▸ DATA SUPPLIED:
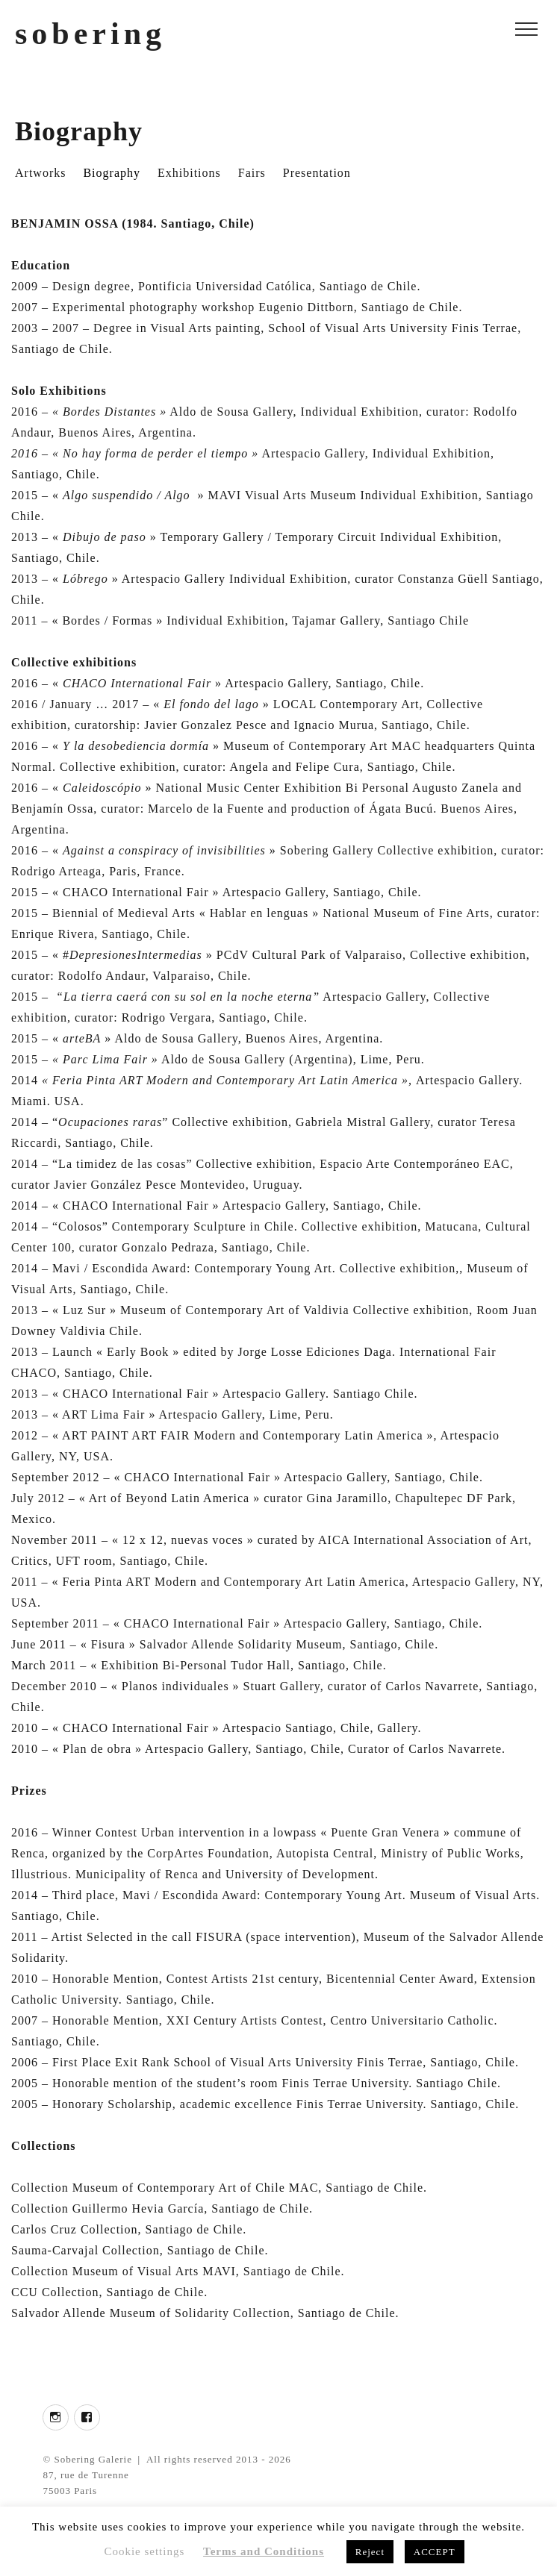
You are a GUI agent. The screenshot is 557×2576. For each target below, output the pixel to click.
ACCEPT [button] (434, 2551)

==

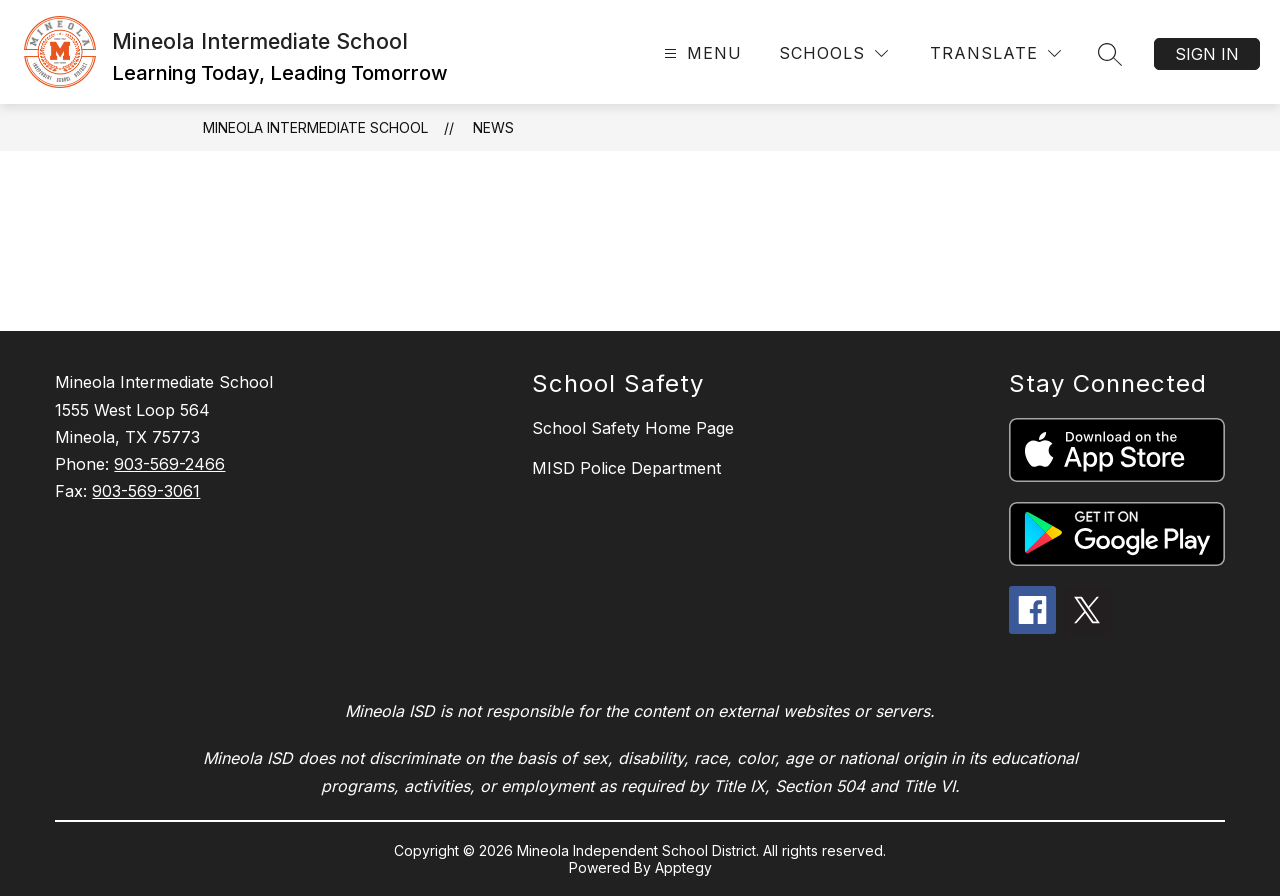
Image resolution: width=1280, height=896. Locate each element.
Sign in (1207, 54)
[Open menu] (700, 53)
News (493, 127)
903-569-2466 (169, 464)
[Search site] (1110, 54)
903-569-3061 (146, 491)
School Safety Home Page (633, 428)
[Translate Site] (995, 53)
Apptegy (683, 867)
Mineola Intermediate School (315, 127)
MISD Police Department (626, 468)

==

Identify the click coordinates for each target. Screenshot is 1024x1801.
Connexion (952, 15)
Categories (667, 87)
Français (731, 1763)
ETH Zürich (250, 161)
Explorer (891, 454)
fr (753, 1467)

▸ PROMPT: Copy everything in the records from the line containing "Apptegy (683, 867)" down to the line containing "MISD Police Department (626, 468)", keeping both of those lines and reproducing each one character for character.

▸ THE OUTPUT:
Apptegy (683, 867)
Mineola Intermediate School (315, 127)
MISD Police Department (626, 468)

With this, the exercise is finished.